Although advances have been made in computer memory with dynamic RAM (DRAM) and synchronous DRAM (SDRAM), they are still limited by cost, space and memory retention. When a computer powers down, so does the RAM’s ability to retain data. The solution? Data storage.
With data storage space, users can save data onto a device. And should the computer power down, the data is retained. And instead of manually entering data into a computer, users can instruct the computer to pull data from storage devices. Computers can read input data from various sources as needed, and it can then create and save the output to the same sources or other storage locations. Users can also share data storage with others.
Today, organizations and users require data storage to meet today’s high-level computational needs like big data projects, artificial intelligence (AI), machine learning and the internet of things (IoT). And the other side of requiring huge data storage amounts is protecting against data loss due to disaster, failure or fraud. So, to avoid data loss, organizations can also employ data storage as backup solutions.
How data storage works
In simple terms, modern computers, or terminals, connect to storage devices either directly or through a network. Users instruct computers to access data from and store data to these storage devices. However, at a fundamental level, there are two foundations to data storage: the form in which data takes and the devices data is recorded and stored on.
To store data, regardless of form, users need storage devices. Data storage devices come in two main categories: direct area storage and network-based storage.
Direct area storage, also known as direct-attached storage (DAS), is as the name implies. This storage is often in the immediate area and directly connected to the computing machine accessing it. Often, it’s the only machine connected to it. DAS can provide decent local backup services, too, but sharing is limited. DAS devices include floppy disks, optical discs—compact discs (CDs) and digital video discs (DVDs)—hard disk drives (HDD), flash drives and solid-state drives (SSD).
Network-based storage allows more than one computer to access it through a network, making it better for data sharing and collaboration. Its off-site storage capability also makes it better suited for backups and data protection. Two common network-based storage setups are network-attached storage (NAS) and storage area network (SAN).

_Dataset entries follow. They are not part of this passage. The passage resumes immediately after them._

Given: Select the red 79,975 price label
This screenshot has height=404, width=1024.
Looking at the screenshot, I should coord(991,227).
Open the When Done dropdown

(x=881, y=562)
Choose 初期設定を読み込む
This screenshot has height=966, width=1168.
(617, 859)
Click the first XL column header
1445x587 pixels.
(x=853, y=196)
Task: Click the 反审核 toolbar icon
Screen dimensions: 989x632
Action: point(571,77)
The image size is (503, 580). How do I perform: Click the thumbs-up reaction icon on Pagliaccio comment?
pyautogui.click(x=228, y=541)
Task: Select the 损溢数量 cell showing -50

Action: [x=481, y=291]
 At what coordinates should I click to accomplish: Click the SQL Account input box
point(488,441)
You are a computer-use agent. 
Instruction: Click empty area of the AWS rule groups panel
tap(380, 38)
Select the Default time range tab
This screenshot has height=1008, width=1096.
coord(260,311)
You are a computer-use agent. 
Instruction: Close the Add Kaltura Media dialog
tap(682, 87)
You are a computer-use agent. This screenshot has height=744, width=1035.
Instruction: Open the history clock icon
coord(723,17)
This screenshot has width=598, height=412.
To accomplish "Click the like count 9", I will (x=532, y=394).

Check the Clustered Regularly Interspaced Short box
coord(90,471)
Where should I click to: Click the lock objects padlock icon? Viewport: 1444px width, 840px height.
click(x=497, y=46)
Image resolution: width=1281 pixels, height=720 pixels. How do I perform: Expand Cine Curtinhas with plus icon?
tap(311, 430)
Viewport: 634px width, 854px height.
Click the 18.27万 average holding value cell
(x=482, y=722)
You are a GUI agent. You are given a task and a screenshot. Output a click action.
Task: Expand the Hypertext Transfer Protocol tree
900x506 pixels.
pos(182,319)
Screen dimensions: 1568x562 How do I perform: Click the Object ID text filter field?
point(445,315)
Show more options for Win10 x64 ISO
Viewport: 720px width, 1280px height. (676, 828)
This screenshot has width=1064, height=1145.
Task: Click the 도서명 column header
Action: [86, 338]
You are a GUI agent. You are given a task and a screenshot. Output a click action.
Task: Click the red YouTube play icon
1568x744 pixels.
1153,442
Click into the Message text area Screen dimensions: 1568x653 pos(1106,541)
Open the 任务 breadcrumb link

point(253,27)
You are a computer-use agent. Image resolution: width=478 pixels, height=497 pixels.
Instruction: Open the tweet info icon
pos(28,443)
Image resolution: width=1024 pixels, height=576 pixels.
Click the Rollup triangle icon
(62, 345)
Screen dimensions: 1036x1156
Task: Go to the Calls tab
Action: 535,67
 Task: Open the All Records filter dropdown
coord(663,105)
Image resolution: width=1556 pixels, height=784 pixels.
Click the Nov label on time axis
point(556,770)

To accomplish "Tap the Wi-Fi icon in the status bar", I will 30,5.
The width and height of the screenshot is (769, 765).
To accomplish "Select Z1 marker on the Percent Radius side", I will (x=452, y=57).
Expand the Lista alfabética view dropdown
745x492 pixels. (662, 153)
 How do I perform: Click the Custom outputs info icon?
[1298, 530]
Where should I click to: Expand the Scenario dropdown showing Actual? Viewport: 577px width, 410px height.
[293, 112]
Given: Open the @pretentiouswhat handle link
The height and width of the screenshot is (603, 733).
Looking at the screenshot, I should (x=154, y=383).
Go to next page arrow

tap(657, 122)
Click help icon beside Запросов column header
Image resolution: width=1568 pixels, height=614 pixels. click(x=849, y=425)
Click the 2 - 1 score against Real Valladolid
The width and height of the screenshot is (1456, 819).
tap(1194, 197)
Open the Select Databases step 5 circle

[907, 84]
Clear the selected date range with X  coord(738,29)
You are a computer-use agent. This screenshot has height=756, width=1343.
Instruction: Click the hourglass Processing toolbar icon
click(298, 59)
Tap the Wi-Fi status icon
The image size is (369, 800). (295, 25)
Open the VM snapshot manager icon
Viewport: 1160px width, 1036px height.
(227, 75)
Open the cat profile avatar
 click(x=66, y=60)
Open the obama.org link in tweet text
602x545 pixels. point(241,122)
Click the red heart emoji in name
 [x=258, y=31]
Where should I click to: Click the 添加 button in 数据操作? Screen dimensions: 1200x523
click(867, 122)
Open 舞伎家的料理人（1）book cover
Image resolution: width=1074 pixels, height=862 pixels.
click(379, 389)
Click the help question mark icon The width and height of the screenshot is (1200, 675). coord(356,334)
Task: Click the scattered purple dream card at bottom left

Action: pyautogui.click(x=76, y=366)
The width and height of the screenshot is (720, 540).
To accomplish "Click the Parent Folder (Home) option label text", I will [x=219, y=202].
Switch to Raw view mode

NAS is often a single device made up of redundant storage containers or a redundant array of independent disks (RAID). SAN storage can be a network of multiple devices of various types, including SSD and flash storage, hybrid storage, hybrid cloud storage, backup software and appliances, and cloud storage. Here are how NAS and SAN differ:
NAS
SAN
Types of storage devices
SSD and flash storage
Flash storage is a solid-state technology that uses flash memory chips for writing and storing data. A solid-state disk (SSD) flash drive stores data using flash memory. Compared to HDDs, a solid-state system has no moving parts and, therefore, less latency, so fewer SSDs are needed. Since most modern SSDs are flash-based, flash storage is synonymous with a solid-state system.
Hybrid storage
SSDs and flash offer higher throughput than HDDs, but all-flash arrays can be more expensive. Many organizations adopt a hybrid approach, mixing the speed of flash with the storage capacity of hard drives. A balanced storage infrastructure enables companies to apply the right technology for different storage needs. It offers an economical way to transition from traditional HDDs without going entirely to flash.
Cloud storage
Cloud storage delivers a cost-effective, scalable alternative to storing files to on-premise hard drives or storage networks. Cloud service providers allow you to save data and files in an off-site location that you access through the public internet or a dedicated private network connection. The provider hosts, secures, manages, and maintains the servers and associated infrastructure and ensures you have access to the data whenever you need it.
Hybrid cloud storage
Hybrid cloud storage combines private and public cloud elements. With hybrid cloud storage, organizations can choose which cloud to store data. For instance, highly regulated data subject to strict archiving and replication requirements is usually more suited to a private cloud environment. Whereas less sensitive data can be stored in the public cloud. Some organizations use hybrid clouds to supplement their internal storage networks with public cloud storage.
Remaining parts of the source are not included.